Personne.
Tout au début de la pandémie, j’ai vu confirmé ce que je pense depuis toujours. Que rien n’est jamais acquis, que rien n’est stable, que la sécurité est un leurre. Que tout change, se transforme, se fait et se défait. Qu’il n’y a qu’une seule chose qui est certaine avec notre naissance, c’est notre mort. Ce qui est entre deux, notre vie en somme, est une chose balayée par le hasard des circonstances. Dépendant du pays où nous sommes nés, de nos géniteurs, de la politique, de nos gènes, des moyens dont nous pouvons disposer ou pas.
L’espoir, la force, l’ingéniosité, la ténacité, l’intelligence sont là, bien entendu. Elles aussi peuvent s’écrouler tout comme leurs contraires, simplement parce que c’est le temps qui change, parce que ce que l’on sait n’est plus demandé mais autre chose, à laquelle personne n’est préparé.
Malgré tout cela, la vie est une chose puissante. Rien ne devrait nous empêcher, envers et contre tous, de rendre viable ce bout de temps court qui est notre vie entre le début et la fin.
La tourmente que nous vivons actuellement dépoussière et profile cependant bien des choses que beaucoup d’entre nous avons oubliés.
Par exemple que nous avons besoin des autres. Que l’indépendance et la liberté sont merveilleux, mais difficile voir presque impossible de vivre pendant longtemps en tant que tel.
Je ne sais pas, même si je l’espère, si après cette tornade du Corona Virus nous arriverons d’en tirer une ou plusieurs leçons.
- De faire attention, de chérir et de protéger mieux notre nature. Nous avons besoin d’elle car elle est la seule qui nous nourrit.
- De ne pas oublier que nous avons besoin les uns des autres, de tous les autres, des humbles comme des exceptionnels. Peu de nous supportent la solitude pendant longtemps. Essayons de construire des ponts entre nous et n’oublions pas de les entretenir.

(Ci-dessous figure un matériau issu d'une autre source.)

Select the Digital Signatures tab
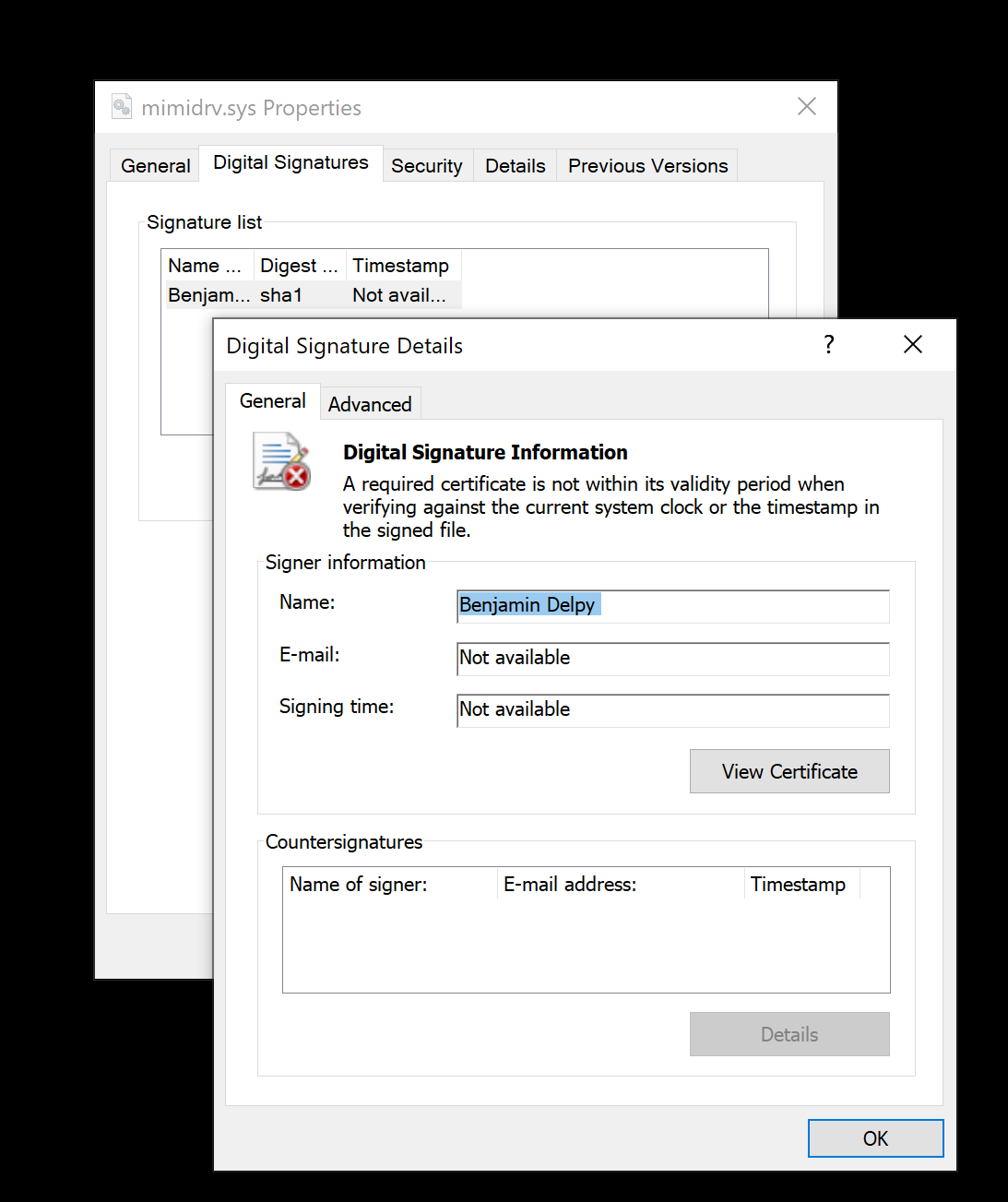 291,163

- Essayer d’obtenir de nos Gouvernements de régulariser humainement cette folie de la « Mondialisation ». Pourquoi pas inventer une nouvelle « Mondialisation » ? Plus humaine, plus près des exigences de la nature, moins basés sur la domination du profit ? Nous pourrions corriger les erreurs tout en mettant en relief les avantages, pour qu’en cas de crise nos pays aient une certaine indépendance. Car ce qui nous arrive en ce moment est le résultat d’une myopie, d’une insouciance, d’une mauvaise évaluation et d’un manque de connaissance des possibilités négatives de l’être humain.
Je sais que c’est une illusion et je ne saurais pas comment s’y prendre, mais il ne serait pas mal si nous pourrions arriver à obtenir plus d’équilibre entre le trop et le trop peu dans tous les domaines. Malheureusement, il y aura toujours des riches et il y aura toujours des pauvres. Je ne sais pas si c’est une malédiction ou un état naturel de l’humanité. Mais il pourrait d’y avoir des fossés moins profonds entre les deux.
- L’idée d’un Revenu de Base Inconditionnel (RBI) n’est pas nouvelle et resurgit chaque fois qu’il y a une crise économique. Cette initiative a été rejetée par les Suisses au mois de juin 2016. Mais ces dernières semaines, comme par hasard, ce thème qui fâche est repris d’une manière assez bienveillante par les journaux et les chaînes de télévision de la Suisse. Une des dernières propositions était d’instaurer, éventuellement, un Revenue de Base Inconditionnel pour une période de six mois. Intéressant.
- Je rêve d’une Europe vraiment unie et qui le restera, même s’il y a des différences, des conflits, des malentendus et des erreurs. Une Europe unie sera une garantie contre les guerres, les faillites, la pauvreté et un garde-fou contre les politiques extrêmes. J’aimerais bien que dans cette famille on cesse de s’accuser de tout et de rien. « Que celui qui ne s’est jamais trompé, jettera la première pierre ». (Citation un peu altérée). J’aimerais aussi qu’en Europe la culture nous rassemble d’avantage, qu’elle soit un enduit fort qui nous lie et continue à être un lien puissant entre nous.
Je proposerai aux francs-maçons de se réveiller et se secouer. D’enterrer définitivement les stupides querelles, d’enlever les cadavres tombés en poussière depuis longtemps dans les armoires, de passer l’aspirateur. De se resserrer mieux. De faire une vraie chaîne d’union mondiale. D’arrêter de cultiver les différences entre les Obédiences, car, si jamais on a le courage de voir ceci avec distance, c’est d’un ridicule difficile à supporter.
J’aimerais qu’il y ait plus de lumière.